Worin aber liegt diese Bedeutung? Die Antwort ergibt sich von seinem Gottes- und Weltverständnis her. Gott ist für Johannes der Schöpfer (4,11) und Allherrscher (1,8 u. ö.), dessen Geschichtsplan das Ziel hat, seine Macht und Herrschaft in allen Bereichen seiner Schöpfung sichtbar durchzusetzen. Gottes Herrschaft bedeutet darum die Unterstellung auch der vorfindlichen Welt mit ihrer Geschichte und Lebenswirklichkeit unter Gottes heilvolle Macht. Heil kann für Johannes niemals nur jenseitig und spirituell sein; es ist immer auch welthaft, ja politisch, weil Gott für ihn der Herr der Welt und der Geschichte ist.
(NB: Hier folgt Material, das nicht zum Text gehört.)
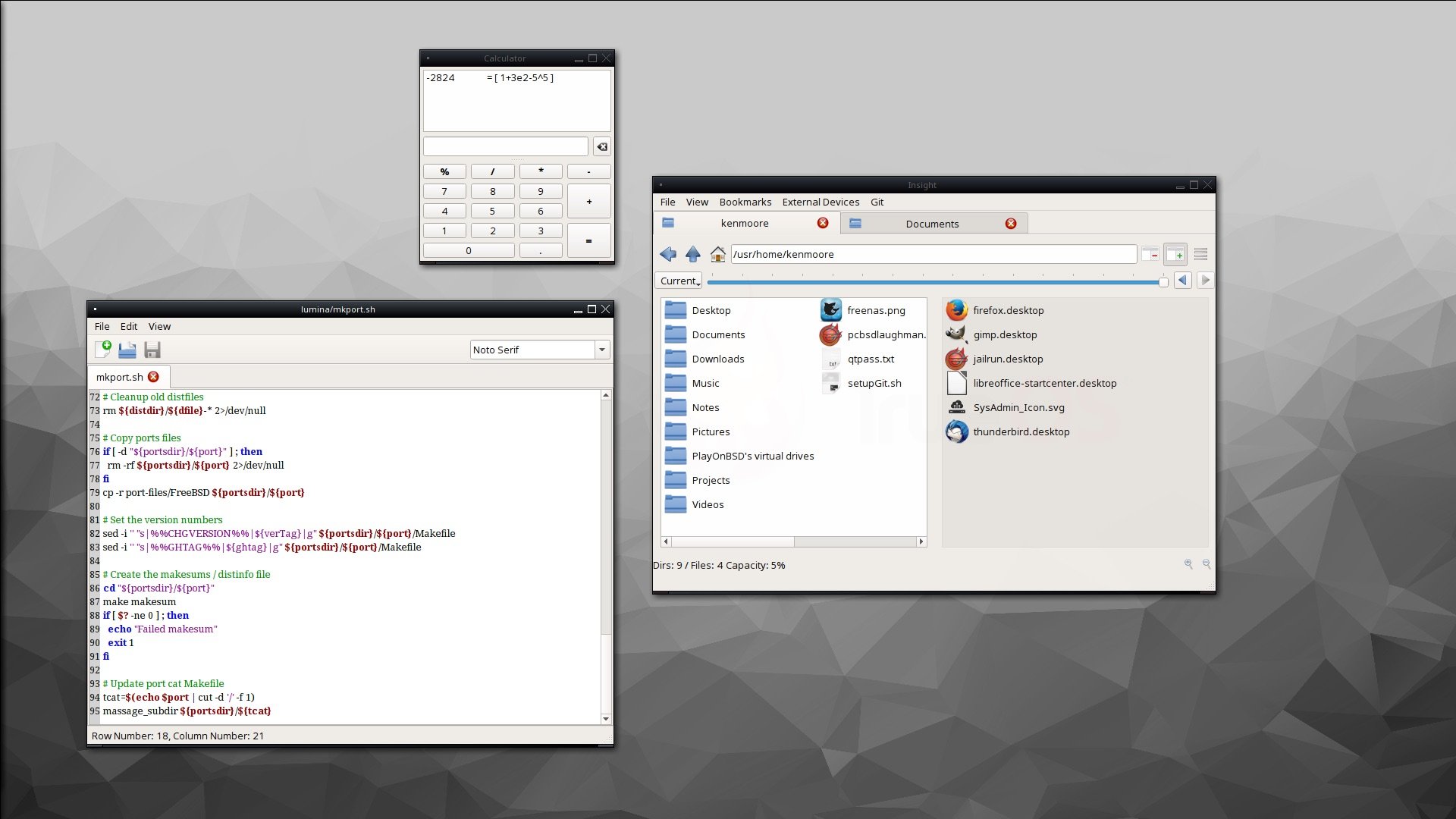
Task: Click the /usr/home/kenmoore path field
Action: pos(933,254)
Das letzte Ziel Gottes ist auch für Johannes die Schaffung einer neuen Welt, aber ihm ist darüber hinaus gewiß, daß Gott diese alte Welt nicht völlig preisgibt, sondern sie zunächst auch voll unter seine Herrschaft heimholt und zugleich den ihm zugehörigen Menschen ihr Recht auf diese alte Welt zuteil werden läßt. Diese Betonung der Welthaftigkeit des Heils liegt im übrigen auch auf der Linie der Distanzierung der Apk. von allem gnostischen Enthusiasmus.
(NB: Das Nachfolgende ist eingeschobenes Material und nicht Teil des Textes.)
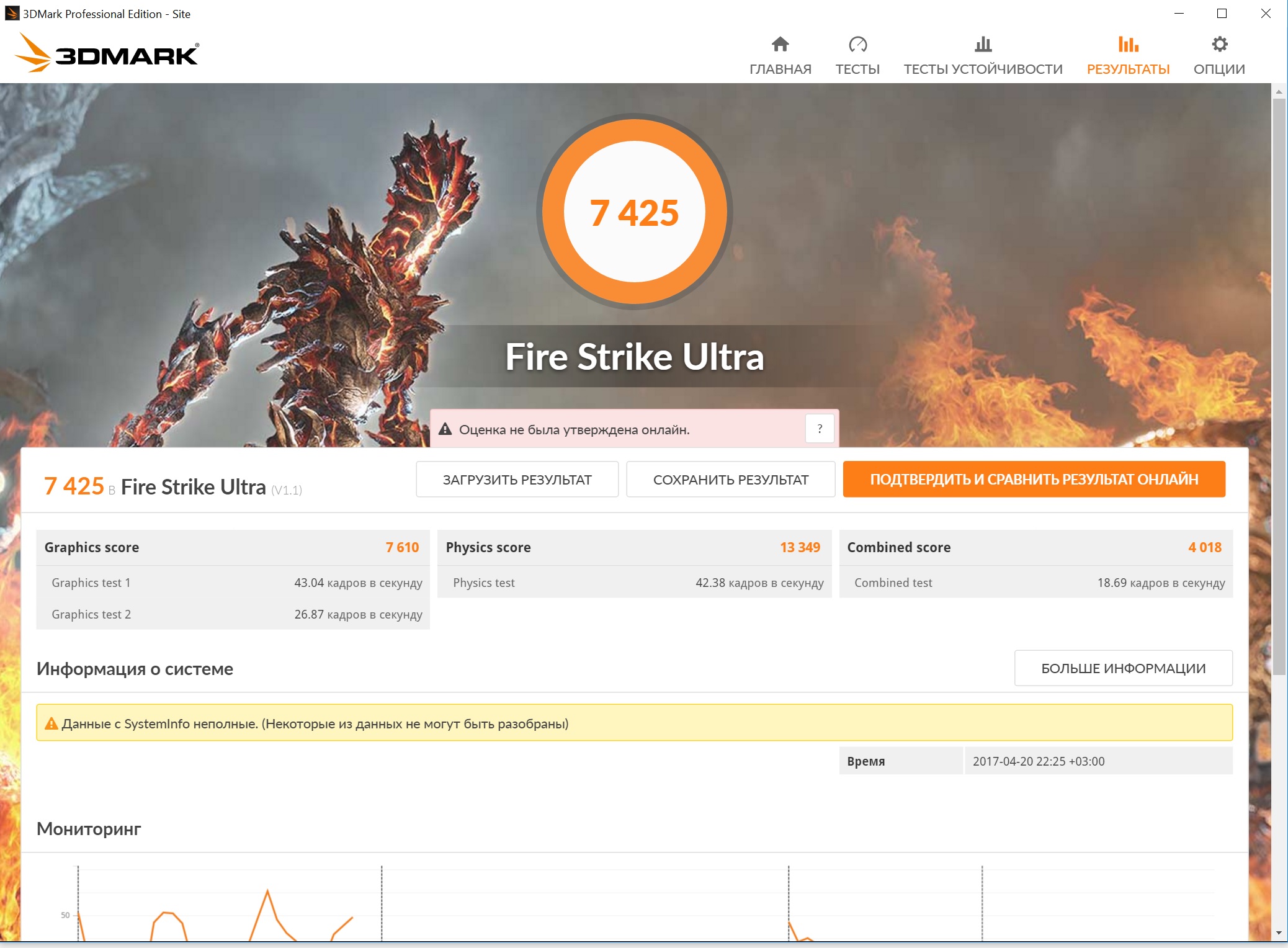Click the 7 425 score circle
The width and height of the screenshot is (1288, 948).
pos(634,212)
Johannes hat auf eine spekulative Entfaltung der Vorstellung des Zwischenreiches weitgehend verzichtet. So fehlt das Motiv des paradiesischen Überflusses völlig. Auch bleibt das Schicksal der der ersten Auferstehung teilhaftigen Menschen im Weltgericht völlig ungeklärt: Johannes scheint demnach nicht an einen Tod der Auserwählten am Ende des Zwischenreiches zu denken, sondern setzt voraus, daß die erste Auferstehung bereits die endgültige [192] ist, so daß die Auserwählten unmittelbar in die zukünftige neue Welt Gottes eingehen. Ist das aber so, dann ist auch die Grenze zwischen jener und dem irdischen Messiasreich offen und fließend. Nicht im Sinn einer zeitlichen Spekulation darf schließlich auch die Zeitangabe «tausend Jahre» verstanden werden. Hier handelt es sich, wie bei den Zahlen der Apk. durchweg, um eine Symbolzahl. Ihr liegt die Vorstellung der Weltenwoche von 7 x 1000 Jahren zugrunde. Der gegenwärtige Äon (6 x 1000 Jahre) wird von dem siebten Tag, der eine tausendjährige Sabbathruhe darstellt, abgeschlossen (vgl. sl. Hen. 33,1ff.). Dahinter steht wohl eine Kombination von Gen. 1,31; 2,1-3 und Ps. 90,4 («tausend Jahre sind vor dir wie ein Tag»). Auch Barn. 15,4.8 vergleicht die Messiaszeit mit dem siebten Tag, dem Tag des Weltschweigens.

Quelle: Jürgen Roloff, Die Offenbarung des Johannes, ZBK NT 18, Zürich 21987, 189-192.